**Work request**
Please retype exactly the lines from the one containing "Tap the battery charging icon" through the end of the records, leaving out the pictures.

**Records for the exercise**
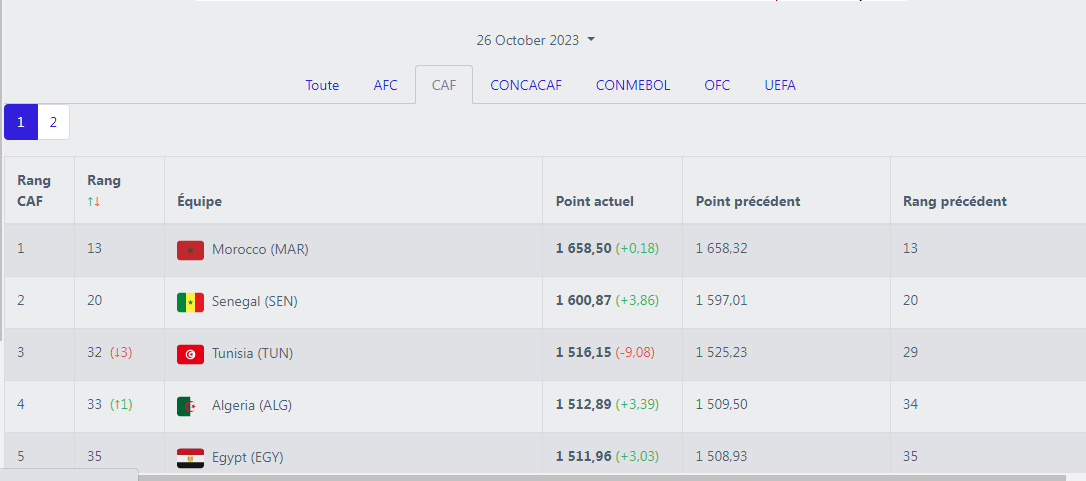Click the page 1 pagination button
The image size is (1086, 481).
pyautogui.click(x=21, y=122)
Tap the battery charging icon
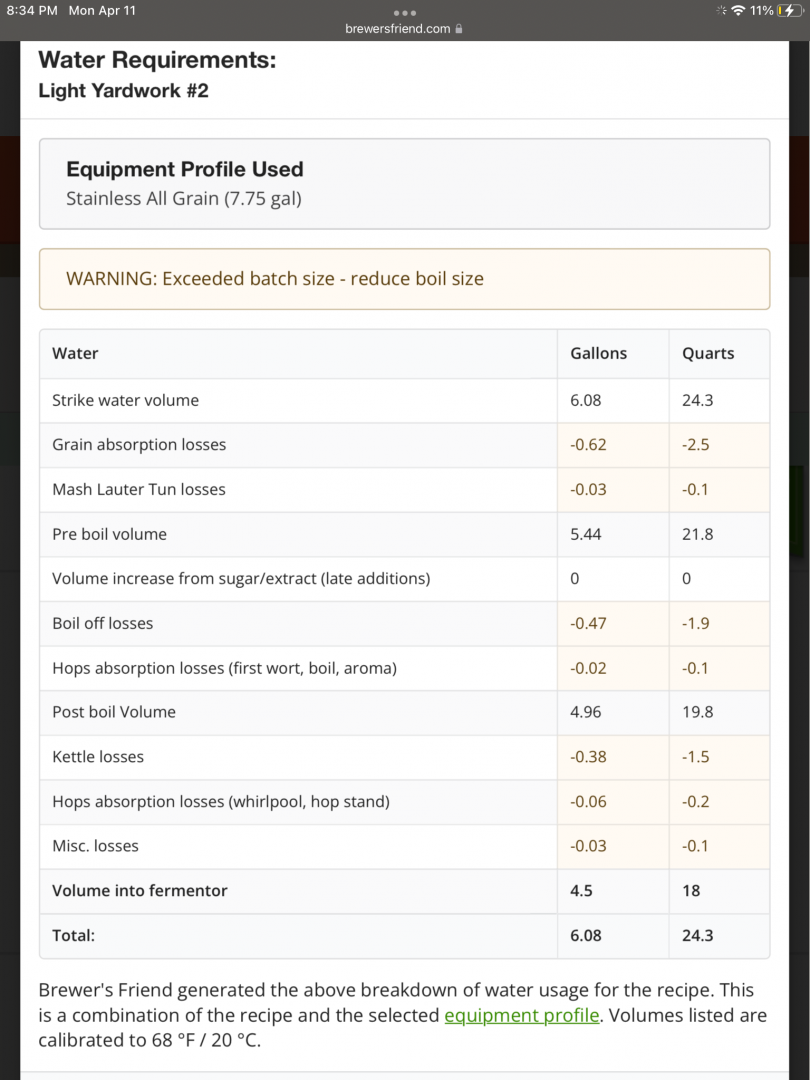This screenshot has width=810, height=1080. pyautogui.click(x=791, y=10)
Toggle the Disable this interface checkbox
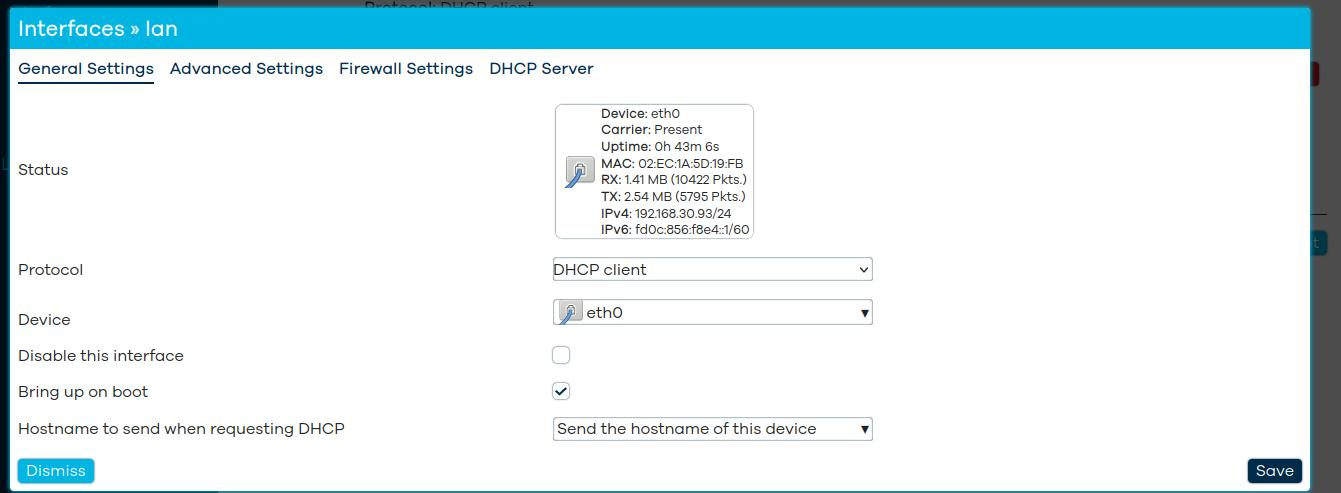Screen dimensions: 1341x493 click(x=561, y=355)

**Result of the task**
Tap the battery charging icon
This screenshot has width=810, height=1080. pyautogui.click(x=791, y=10)
Toggle the Disable this interface checkbox
Screen dimensions: 1341x493 click(x=561, y=355)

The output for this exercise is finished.